─── Entries provided ───

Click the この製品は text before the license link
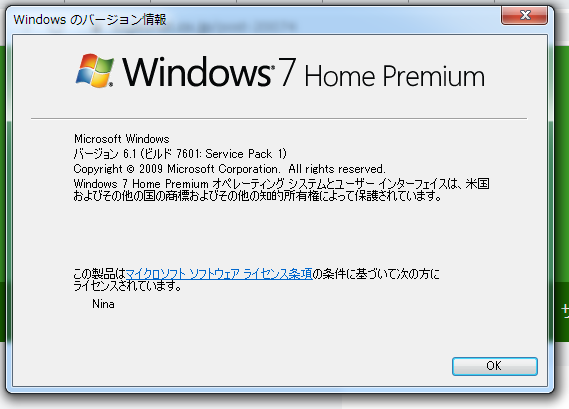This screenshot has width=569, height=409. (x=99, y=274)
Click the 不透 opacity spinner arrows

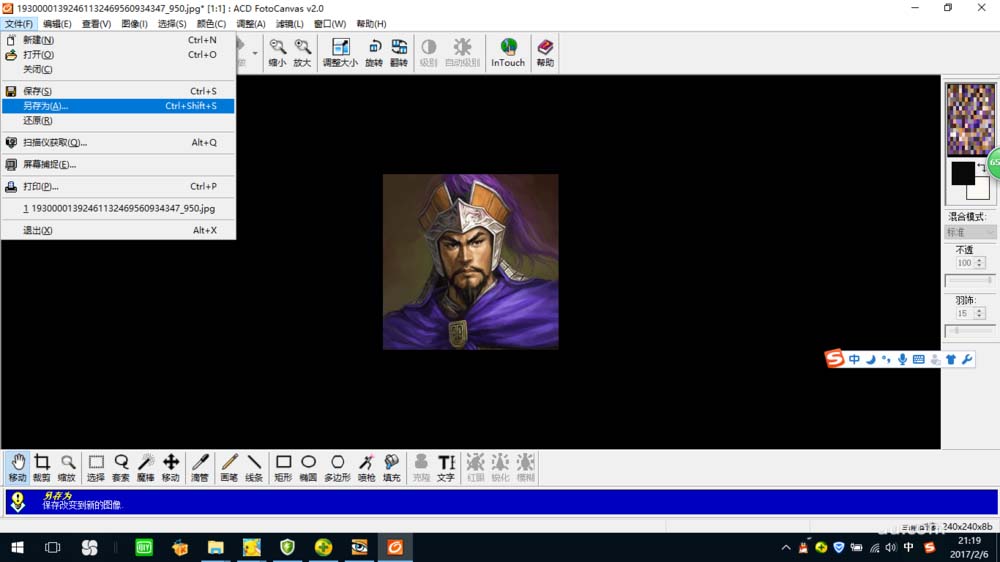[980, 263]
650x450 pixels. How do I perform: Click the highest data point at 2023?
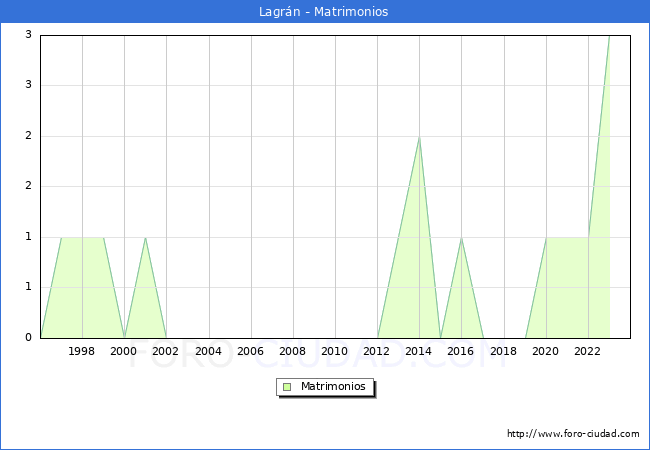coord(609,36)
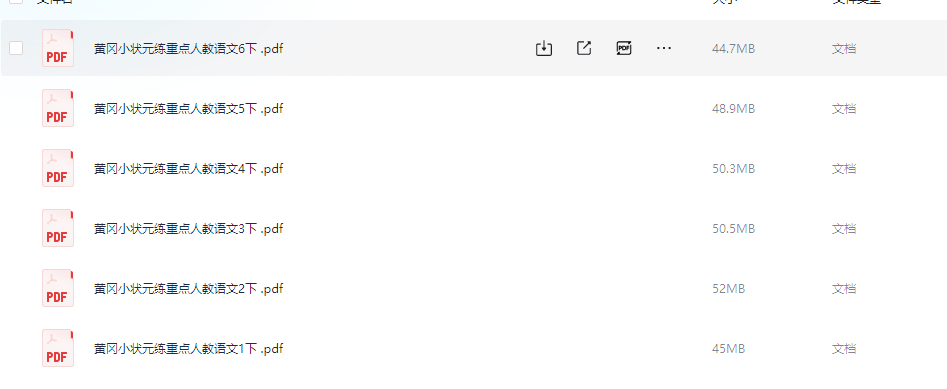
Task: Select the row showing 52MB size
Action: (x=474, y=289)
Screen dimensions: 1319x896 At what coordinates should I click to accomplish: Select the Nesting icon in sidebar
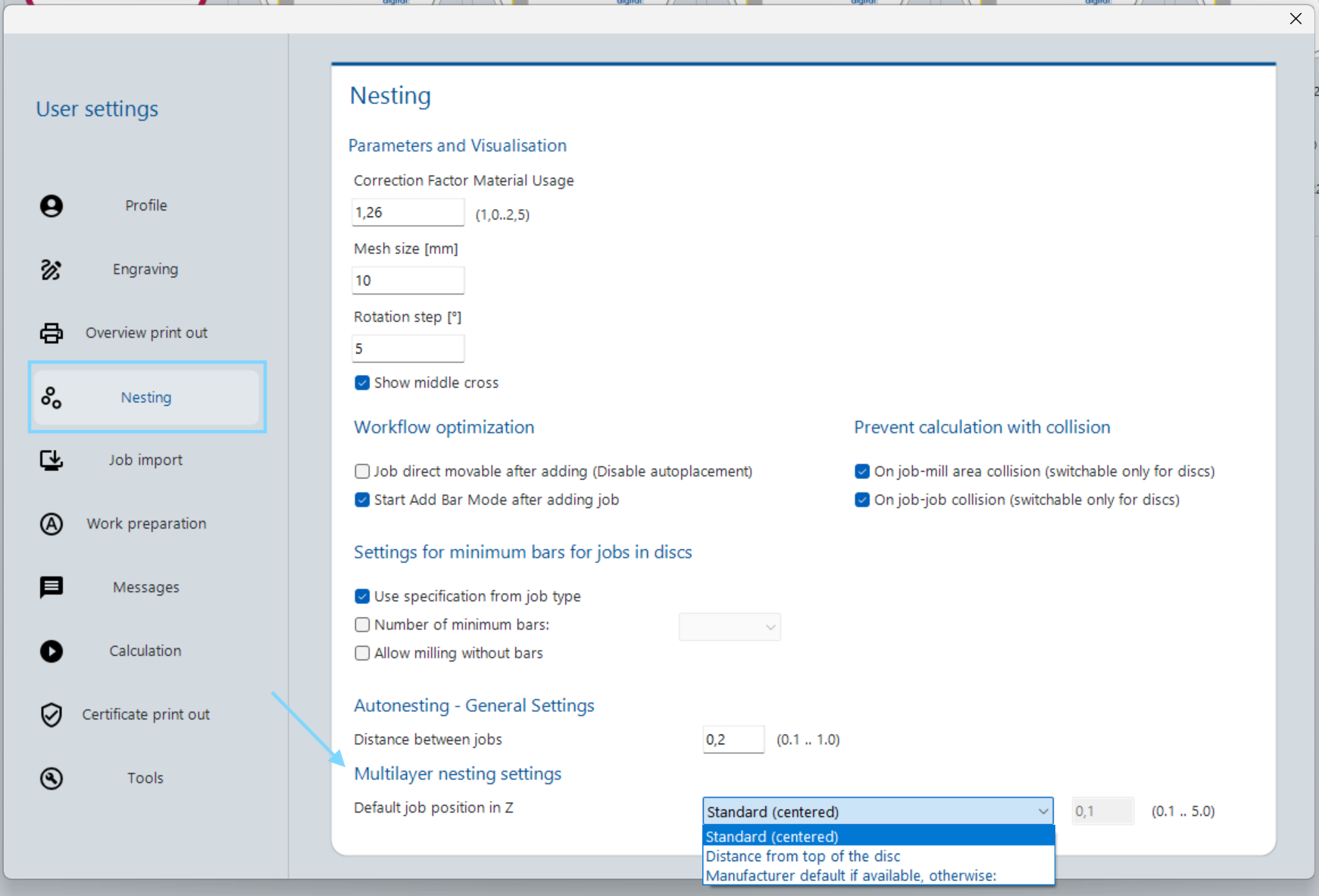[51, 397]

───

## Directions for this task
Render the data above as a Markdown table with two columns, Row and Line. Number each line, omit blank lines, and leave out the pictures.

## Answer to the problem
| Row | Line |
|---|---|
| 1 | Click the この製品は text before the license link |
| 2 | This screenshot has width=569, height=409. (x=99, y=274) |
| 3 | Click the 不透 opacity spinner arrows |
| 4 | [980, 263] |
| 5 | 650x450 pixels. How do I perform: Click the highest data point at 2023? |
| 6 | coord(609,36) |
| 7 | Task: Select the row showing 52MB size |
| 8 | Action: (x=474, y=289) |
| 9 | Screen dimensions: 1319x896 At what coordinates should I click to accomplish: Select the Nesting icon in sidebar |
| 10 | [51, 397] |